特に緊急提言4、附帯決議の無視は、民主主義の根本に関わるゆゆしき問題です。有耶無耶にすることは許されません。
女性官家創設が棚上げにされていること、女性皇族の家族は皇族とならないこと、男系養子の家族は皇族となりしかも男子なら皇位継承権を持つなど、愛子さまだけではなく、佳子さまや悠仁さまも蔑ろにするものではないでしょうか。
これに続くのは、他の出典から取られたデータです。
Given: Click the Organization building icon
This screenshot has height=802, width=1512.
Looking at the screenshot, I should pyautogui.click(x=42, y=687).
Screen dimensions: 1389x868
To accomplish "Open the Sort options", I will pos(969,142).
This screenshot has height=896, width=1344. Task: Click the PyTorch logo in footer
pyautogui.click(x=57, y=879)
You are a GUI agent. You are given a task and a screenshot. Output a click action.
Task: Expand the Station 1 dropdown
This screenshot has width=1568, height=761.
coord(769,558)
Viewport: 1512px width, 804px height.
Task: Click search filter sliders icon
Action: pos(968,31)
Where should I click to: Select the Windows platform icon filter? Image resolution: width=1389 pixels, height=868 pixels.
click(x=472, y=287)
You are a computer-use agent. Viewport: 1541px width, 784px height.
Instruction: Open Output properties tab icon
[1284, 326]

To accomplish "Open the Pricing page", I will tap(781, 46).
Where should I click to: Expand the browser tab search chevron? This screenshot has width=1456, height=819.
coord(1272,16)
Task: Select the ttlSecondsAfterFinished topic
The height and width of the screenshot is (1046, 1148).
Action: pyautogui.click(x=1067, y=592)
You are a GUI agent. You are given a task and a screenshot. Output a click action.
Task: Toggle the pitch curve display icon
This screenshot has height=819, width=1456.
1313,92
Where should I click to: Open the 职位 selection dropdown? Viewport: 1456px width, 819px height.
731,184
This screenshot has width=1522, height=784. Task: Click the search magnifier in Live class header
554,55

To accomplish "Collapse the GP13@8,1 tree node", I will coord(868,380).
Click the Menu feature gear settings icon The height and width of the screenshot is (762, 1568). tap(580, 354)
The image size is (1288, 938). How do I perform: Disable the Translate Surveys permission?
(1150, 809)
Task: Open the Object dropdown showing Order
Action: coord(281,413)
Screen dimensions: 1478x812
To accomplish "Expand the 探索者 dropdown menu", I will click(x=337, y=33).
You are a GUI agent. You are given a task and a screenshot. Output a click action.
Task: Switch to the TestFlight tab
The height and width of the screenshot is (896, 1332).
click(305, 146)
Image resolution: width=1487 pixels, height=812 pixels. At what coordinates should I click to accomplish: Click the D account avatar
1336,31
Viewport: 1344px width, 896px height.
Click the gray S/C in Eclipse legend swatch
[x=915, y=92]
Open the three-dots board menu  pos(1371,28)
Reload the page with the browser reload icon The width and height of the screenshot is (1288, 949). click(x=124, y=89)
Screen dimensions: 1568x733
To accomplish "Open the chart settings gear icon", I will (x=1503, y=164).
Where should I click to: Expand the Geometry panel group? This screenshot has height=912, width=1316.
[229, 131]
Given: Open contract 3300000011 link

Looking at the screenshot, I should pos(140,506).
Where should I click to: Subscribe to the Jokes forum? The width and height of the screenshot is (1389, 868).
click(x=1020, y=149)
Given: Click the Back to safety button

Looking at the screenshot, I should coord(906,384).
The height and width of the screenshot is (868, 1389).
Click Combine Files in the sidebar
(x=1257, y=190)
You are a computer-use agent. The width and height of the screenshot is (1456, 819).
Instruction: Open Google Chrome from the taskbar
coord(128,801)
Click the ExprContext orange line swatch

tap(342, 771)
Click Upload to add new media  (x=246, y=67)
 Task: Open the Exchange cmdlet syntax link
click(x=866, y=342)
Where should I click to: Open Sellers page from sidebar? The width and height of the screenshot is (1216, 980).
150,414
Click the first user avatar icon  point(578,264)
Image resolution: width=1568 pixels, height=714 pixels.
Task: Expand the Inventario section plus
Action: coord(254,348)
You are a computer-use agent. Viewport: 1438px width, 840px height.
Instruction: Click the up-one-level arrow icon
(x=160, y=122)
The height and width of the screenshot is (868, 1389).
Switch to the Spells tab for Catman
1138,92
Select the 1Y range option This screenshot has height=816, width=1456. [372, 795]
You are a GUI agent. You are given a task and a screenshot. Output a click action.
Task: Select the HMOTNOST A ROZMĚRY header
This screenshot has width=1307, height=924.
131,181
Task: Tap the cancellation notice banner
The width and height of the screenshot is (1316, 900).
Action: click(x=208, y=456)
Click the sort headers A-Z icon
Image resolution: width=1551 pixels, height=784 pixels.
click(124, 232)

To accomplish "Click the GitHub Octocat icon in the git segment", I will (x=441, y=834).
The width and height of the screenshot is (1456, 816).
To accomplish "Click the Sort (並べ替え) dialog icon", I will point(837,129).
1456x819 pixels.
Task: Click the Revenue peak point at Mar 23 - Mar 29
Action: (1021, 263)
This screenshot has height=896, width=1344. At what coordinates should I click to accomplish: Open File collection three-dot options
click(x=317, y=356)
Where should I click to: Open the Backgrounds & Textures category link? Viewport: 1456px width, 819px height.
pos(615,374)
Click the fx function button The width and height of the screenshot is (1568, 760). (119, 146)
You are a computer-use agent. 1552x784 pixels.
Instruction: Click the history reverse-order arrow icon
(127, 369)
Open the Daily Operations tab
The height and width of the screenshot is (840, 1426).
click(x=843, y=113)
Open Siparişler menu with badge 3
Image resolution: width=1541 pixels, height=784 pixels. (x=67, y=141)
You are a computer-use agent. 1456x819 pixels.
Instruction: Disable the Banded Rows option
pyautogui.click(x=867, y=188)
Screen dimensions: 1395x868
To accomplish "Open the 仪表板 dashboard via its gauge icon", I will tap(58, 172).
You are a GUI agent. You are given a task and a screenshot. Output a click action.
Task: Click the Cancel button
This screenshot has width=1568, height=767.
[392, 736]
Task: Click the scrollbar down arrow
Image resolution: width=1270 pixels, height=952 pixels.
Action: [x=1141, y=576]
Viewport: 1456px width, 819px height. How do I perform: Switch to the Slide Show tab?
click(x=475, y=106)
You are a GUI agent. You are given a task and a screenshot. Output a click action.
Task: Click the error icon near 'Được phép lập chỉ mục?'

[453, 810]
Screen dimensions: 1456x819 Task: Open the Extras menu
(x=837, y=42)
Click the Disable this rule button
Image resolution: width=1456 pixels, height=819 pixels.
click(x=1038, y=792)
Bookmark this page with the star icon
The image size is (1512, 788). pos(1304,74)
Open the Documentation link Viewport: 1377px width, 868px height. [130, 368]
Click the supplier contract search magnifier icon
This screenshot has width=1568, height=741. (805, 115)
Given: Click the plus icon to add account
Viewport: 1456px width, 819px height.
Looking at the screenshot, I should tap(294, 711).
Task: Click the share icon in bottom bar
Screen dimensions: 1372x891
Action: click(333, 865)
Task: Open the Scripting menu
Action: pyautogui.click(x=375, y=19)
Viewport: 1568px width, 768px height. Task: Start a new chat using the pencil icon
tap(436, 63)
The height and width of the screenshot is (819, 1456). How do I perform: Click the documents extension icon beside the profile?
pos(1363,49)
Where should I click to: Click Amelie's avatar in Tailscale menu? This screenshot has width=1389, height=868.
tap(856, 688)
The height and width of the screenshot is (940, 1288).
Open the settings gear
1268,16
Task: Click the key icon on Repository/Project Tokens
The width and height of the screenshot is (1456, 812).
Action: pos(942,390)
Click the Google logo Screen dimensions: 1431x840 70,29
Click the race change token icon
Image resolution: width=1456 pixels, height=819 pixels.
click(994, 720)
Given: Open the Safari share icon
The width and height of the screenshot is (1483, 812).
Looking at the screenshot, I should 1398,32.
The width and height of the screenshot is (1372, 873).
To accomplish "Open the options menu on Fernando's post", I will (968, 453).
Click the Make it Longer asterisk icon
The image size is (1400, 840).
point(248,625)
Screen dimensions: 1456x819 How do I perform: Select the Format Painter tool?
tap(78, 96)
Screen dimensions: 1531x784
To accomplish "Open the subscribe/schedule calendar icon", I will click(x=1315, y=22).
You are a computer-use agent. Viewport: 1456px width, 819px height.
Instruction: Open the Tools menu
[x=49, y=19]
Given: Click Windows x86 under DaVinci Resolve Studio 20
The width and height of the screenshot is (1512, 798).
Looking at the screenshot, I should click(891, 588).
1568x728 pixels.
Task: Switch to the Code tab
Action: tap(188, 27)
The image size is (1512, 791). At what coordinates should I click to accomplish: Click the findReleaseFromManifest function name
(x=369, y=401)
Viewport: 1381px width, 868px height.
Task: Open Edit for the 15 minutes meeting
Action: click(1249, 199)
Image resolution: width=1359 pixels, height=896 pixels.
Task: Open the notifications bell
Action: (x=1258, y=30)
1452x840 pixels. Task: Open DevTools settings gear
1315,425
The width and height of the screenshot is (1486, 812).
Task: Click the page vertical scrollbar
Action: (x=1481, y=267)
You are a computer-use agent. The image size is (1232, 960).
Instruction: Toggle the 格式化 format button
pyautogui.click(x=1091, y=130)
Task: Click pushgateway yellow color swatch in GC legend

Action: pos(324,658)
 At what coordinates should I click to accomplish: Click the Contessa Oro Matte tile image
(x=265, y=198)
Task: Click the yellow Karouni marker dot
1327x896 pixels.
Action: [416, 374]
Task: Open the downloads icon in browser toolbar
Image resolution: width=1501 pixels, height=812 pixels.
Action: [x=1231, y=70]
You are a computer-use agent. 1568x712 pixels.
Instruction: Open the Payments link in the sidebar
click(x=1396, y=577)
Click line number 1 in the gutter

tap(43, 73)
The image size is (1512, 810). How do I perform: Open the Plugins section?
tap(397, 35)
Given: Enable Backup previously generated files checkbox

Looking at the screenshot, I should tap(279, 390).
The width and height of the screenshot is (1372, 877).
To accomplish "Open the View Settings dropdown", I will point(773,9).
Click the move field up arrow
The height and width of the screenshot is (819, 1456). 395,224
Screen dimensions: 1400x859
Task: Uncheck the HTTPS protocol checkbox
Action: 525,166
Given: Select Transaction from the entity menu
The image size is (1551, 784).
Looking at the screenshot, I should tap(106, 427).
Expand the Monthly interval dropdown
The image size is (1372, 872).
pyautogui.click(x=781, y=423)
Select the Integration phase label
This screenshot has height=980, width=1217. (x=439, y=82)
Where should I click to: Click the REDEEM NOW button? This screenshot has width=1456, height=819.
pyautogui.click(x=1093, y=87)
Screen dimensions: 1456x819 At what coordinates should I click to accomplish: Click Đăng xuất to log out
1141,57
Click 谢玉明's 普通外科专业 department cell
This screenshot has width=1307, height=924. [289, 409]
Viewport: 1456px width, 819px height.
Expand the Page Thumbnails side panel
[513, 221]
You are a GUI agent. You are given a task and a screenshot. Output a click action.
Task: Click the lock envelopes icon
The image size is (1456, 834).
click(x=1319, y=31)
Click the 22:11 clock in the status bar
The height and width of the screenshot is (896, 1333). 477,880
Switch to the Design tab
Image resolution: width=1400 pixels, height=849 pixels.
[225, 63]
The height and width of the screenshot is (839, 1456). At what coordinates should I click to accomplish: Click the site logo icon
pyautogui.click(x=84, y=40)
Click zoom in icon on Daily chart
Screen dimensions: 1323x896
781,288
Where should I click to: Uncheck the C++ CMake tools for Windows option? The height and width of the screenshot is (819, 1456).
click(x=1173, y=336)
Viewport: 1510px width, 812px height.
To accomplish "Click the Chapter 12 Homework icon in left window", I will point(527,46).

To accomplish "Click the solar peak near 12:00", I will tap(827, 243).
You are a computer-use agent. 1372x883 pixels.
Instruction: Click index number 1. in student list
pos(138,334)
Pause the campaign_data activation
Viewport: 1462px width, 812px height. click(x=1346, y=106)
もはや改悪を阻止するのは難しい状況ですが、「健全野党」の皆様、最後まで諦めずに批判を重ね後世に繋げて頂きたい。
「健全野党」頑張れ!
応援するしかできないのがもどかしいです。
オクラさん
ありがとうございます。
「立法府の総意」が出た後、そこで結論が出なかった
「女性皇族の配偶者・子供の処遇」「養子の子の皇位継承権」について、
政府は、勝手に都合にいい話を加えて法案を作りました。
附帯決議を堂々と無視するだけでなく、「立法府の総意」すら軽視という独裁政権。
どんどん戦前回帰(=全体主義)の世の中が進んでいるようですね。
ま、とりあえず、健全野党の頑張りに期待しましょう。
またよろしくお願いいたします。
ラベンダー様、素晴らしい論点整理をありがとうございました。
熟読させていただきました。
これからどうなるか分かりませんが、事態の推移を冷静に注視していきたいと思っております。
今回の法案の不備を衝く形で愛子天皇派が違憲訴訟などなど逆襲をかけてくる。。。という展開になりそうな気がしますが、ここ当分は目が離せなくなりそうですね。